REQUIREMENT:
All lines in the records below with the word "agent" must be returned.
BEGIN RECORDS TO PROCESS
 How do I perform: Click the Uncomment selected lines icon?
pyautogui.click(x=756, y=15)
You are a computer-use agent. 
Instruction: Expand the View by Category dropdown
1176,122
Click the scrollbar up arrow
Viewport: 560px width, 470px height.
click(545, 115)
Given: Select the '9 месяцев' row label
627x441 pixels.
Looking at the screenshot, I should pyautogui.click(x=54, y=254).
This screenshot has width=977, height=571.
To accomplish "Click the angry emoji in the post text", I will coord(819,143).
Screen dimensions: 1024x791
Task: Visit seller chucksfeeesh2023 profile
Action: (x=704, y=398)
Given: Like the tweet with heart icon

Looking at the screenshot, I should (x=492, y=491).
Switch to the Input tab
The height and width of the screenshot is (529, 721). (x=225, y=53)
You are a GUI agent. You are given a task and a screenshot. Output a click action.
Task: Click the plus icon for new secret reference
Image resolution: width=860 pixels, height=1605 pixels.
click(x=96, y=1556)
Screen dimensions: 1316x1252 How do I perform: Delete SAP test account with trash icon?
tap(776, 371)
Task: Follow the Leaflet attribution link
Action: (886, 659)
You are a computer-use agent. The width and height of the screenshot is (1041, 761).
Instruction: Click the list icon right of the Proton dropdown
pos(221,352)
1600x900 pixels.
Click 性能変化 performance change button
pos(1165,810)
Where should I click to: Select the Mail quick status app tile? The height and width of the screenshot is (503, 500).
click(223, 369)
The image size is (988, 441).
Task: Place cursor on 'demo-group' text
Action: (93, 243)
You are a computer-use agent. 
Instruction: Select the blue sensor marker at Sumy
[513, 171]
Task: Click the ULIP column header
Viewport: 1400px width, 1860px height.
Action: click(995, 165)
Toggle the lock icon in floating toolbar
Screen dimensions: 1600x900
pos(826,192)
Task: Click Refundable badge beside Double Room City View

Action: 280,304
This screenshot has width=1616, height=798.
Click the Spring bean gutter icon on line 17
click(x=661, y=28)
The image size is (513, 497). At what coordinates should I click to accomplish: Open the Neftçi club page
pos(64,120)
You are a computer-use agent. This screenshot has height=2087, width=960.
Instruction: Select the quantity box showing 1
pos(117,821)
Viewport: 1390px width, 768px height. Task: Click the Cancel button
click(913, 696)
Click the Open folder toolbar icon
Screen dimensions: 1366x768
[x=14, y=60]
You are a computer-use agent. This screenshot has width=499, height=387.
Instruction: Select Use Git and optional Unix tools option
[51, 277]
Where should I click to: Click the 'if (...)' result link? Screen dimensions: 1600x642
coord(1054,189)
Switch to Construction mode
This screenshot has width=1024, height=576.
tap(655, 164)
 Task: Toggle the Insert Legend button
END RECORDS TO PROCESS
SOLUTION:
You are a computer-use agent. 
You are a GUI agent. You are given a task and a screenshot. Output a click action.
You are a computer-use agent. The width and height of the screenshot is (1041, 761).
You are a computer-use agent. 
You are a computer-use agent. This screenshot has height=2087, width=960.
You are a computer-use agent. This screenshot has width=499, height=387.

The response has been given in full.